PRODUCTS WITH PERSONALITY
The average Trader Joe’s stocks 4000 products, where other grocery stores typically house 50,000. The company was doing ‘drops’ before they were cool. Products rotate in and out due to limited space, much to the dismay of brand fans, the most intense of whom enjoy blogging, sharing, and obsessing over new entrants and old favorites.
In contrast with Porsche, Trader Joe’s is a brand that invests in the value of expressive writing. Silly, striking words carry the brand’s personality on everything from store signs to the Fearless Flyer to micro-wording on the products themselves. Words matter! All of these offbeat moves - from quirky products to exemplary service to investments in packaging and copywriting get people talking. These are the unconventional decisions that drive the brand’s formidable fame. The result? Word-of-mouth so fervent this parody video is only just a little exaggerated.
A word of caution
Neglecting advertising to focus on fabulous and quirky sounds great in theory, but Trader Joes’ approach is an anomaly. Interesting low advertising examples exist (Tesla, CostCo, Zara), but they are the exception, not the rule. Though their existence begs the question, what if more brands did reallocate some ad dollars to things like better customer service, more interesting products, and happier employees.

A Trader Joe’s or Tesla-like approach is only possible where brands have strong positioning, a differentiated brand, and a creative approach to how they’ll do the work of advertising, without paying for advertising. The fame’s not gonna make itself. As Bob Hoffman, the Ad Contrarian points out, advertising is still the most surefire way to achieve widespread fame.

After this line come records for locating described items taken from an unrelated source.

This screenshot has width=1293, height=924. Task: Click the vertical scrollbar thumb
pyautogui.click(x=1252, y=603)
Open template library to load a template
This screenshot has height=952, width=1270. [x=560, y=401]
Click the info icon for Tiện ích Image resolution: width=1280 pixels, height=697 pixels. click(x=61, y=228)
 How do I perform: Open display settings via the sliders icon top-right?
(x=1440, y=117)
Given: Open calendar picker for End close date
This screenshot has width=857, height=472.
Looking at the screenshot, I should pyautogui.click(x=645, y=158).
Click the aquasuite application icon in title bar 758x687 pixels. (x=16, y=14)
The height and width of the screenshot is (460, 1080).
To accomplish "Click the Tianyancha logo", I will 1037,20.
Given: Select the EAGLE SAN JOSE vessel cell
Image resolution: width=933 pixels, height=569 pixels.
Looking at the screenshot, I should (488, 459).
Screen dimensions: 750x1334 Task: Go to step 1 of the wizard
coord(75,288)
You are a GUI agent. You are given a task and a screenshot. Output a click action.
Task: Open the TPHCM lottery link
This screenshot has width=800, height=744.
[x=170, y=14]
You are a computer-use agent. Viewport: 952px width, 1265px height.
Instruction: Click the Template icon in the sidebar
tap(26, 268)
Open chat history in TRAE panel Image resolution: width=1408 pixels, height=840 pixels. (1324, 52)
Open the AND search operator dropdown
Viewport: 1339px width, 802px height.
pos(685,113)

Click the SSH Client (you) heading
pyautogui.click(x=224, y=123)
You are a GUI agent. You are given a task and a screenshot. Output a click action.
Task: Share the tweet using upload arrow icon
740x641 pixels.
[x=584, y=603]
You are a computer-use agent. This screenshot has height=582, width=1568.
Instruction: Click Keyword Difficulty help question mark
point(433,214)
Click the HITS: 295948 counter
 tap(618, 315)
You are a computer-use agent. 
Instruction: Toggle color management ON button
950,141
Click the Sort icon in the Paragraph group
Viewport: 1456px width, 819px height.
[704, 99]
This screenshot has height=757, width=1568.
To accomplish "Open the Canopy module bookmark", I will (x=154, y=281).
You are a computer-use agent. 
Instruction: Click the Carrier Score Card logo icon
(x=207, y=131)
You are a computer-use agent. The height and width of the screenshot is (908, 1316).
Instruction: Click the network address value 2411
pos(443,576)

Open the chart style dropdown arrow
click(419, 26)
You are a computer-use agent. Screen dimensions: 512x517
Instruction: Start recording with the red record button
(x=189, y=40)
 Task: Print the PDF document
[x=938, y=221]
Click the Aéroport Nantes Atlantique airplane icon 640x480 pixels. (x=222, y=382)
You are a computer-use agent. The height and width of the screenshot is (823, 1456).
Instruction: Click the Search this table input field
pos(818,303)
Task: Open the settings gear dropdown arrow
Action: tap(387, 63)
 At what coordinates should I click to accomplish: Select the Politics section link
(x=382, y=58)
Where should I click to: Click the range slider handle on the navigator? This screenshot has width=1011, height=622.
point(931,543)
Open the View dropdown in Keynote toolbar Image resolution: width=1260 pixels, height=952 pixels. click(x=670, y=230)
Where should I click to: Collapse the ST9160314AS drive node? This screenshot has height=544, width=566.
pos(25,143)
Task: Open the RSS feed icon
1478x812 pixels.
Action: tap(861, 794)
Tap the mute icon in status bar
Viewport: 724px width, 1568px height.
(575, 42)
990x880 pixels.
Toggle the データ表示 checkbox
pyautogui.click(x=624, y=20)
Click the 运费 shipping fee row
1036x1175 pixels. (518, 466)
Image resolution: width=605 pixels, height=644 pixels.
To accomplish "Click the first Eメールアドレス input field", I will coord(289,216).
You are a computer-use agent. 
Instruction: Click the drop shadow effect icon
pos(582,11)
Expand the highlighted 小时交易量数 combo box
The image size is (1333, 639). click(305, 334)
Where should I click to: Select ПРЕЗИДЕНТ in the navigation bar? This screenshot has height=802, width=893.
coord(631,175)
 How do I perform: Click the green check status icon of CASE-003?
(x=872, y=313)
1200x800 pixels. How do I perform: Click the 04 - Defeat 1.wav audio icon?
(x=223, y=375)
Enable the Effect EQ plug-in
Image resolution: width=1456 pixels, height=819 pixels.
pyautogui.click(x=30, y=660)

WHICH WAY TO BRAND SUCCESS? Choose your own adventure...
There are many roads to brand success. Marketers are an argumentative bunch, so there’s no shortage of discussions around which road is best. #1 - Brand purpose disciples sit on one side - brand purposers start with why and often believe a brand should aim higher than profit. This month, revered researcher Peter Field released a report arguing there’s a strong case for purpose-driven campaigns. Lord Ritson, Sharp, and Farquad, long-term critics of brand purpose (ok, not Farquad) hit back at the methodology. Many argue brand purpose is hogwash. No more than Sunday confession, a moral purification ceremony for marketers who believe selling is a sin. #2 - Then there’s the brand lovers - those who argue brands must create an overwhelmingly positive emotional response from customers. This doesn’t necessarily need to be connected to a higher purpose. #3 Finally, Byron Sharpists argue it’s all about mental and physical availability - ‘What’s love got to do with it?’ not much. Actually, most purchases are emotionless, transactional, and relatively automatic, they contend. Success flows to brands who are in the mind and available at the point of purchase.
Some argue brand love is about chasing loyalty, we’d argue true loyalty is like a unicorn. Gorgeous in theory but tough to find. Our take, true love is an elite outcome reserved for the most disciplined of brands. Most will never get there. It’s a worthy goal for some, but not a prerequisite for success. Those who arrive at brand nirvana enjoy a special type of insurance. They’re more resistant to blunders. They weather recessions. They come to mind first. Case in point - YouGov research revealed negative press has little effect on Trader Joe’s brand. Which resonates most strongly for you?